[INSTRUCTIONS TO FOLLOW] Although the records contain pictures, none belong in the copy: restate word for word only the lines from the one with "Collapse the Overlay panel chevron" through the one with "This screenshot has height=559, width=745.", both included.

[Saved data entries]

☆ ☆ ☆ ☆ ☆

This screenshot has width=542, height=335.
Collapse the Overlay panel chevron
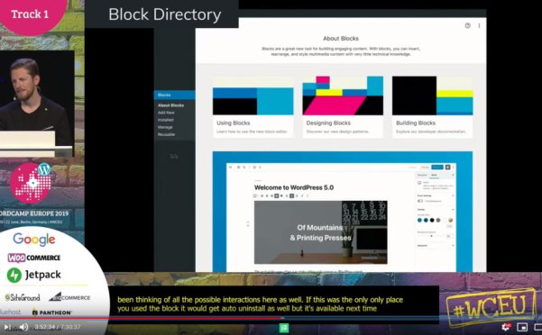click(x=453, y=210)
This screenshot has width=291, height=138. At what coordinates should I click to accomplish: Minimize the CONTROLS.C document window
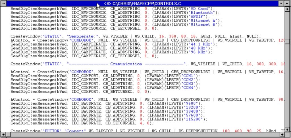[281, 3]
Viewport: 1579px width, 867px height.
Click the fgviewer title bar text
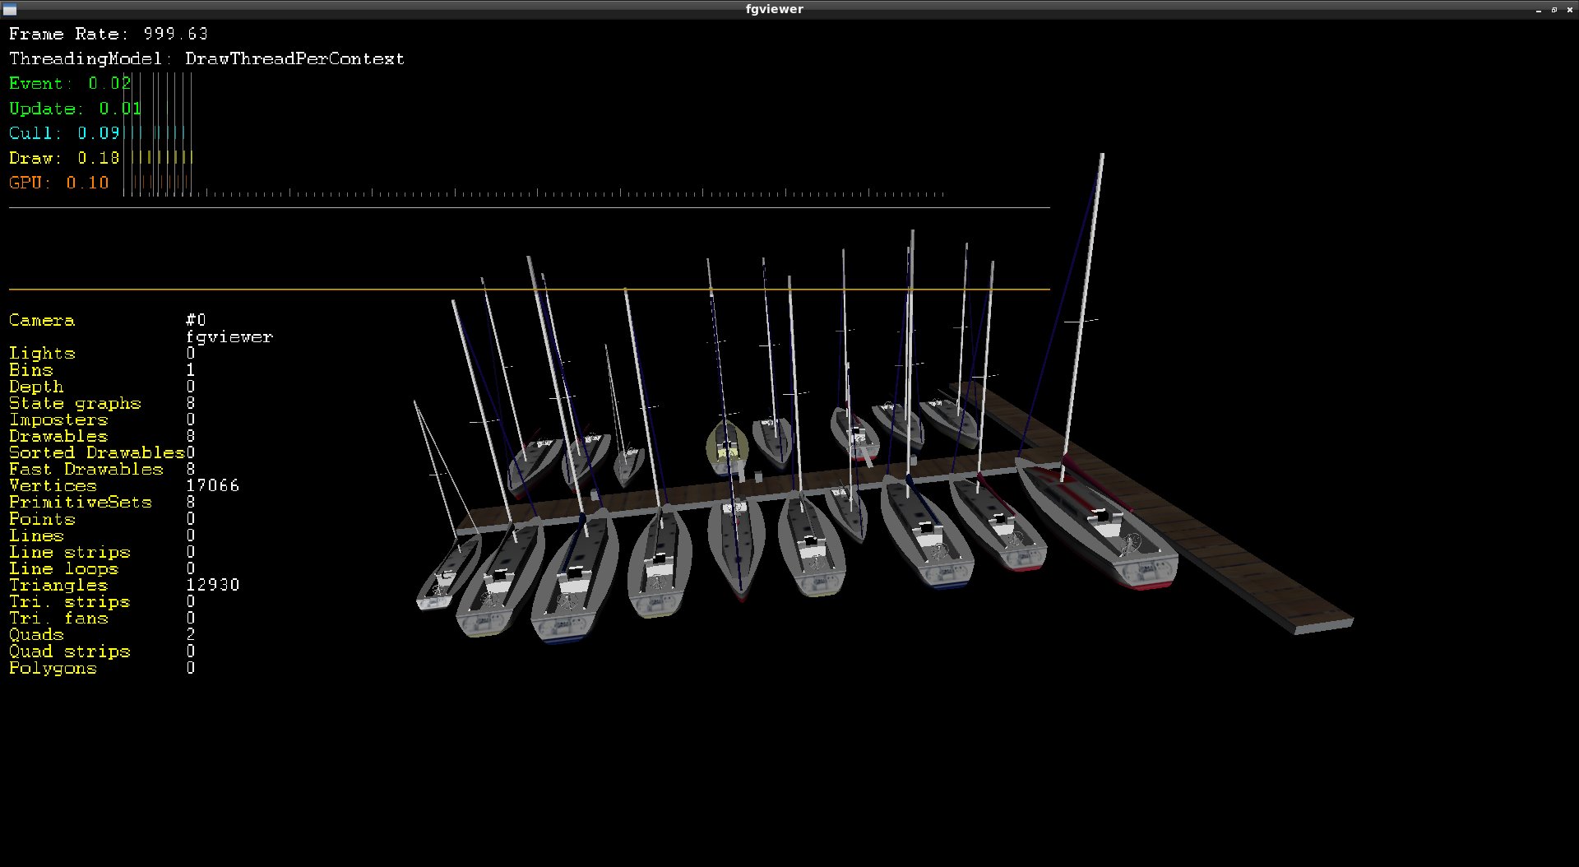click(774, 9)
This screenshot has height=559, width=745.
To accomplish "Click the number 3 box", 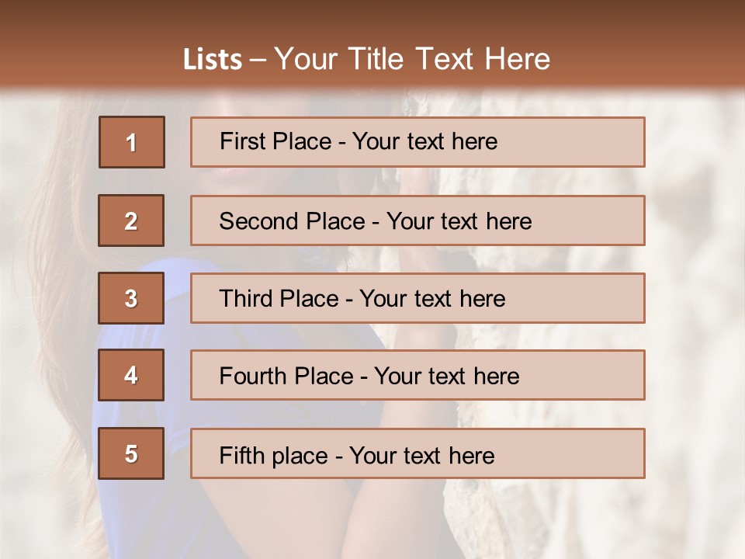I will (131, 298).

☆ ☆ ☆ ☆ ☆

[WRITTEN ANSWER]
Collapse the Overlay panel chevron
click(x=453, y=210)
This screenshot has width=291, height=138. At what coordinates should I click to accomplish: Minimize the CONTROLS.C document window
[281, 3]
Viewport: 1579px width, 867px height.
Click the fgviewer title bar text
click(774, 9)
This screenshot has height=559, width=745.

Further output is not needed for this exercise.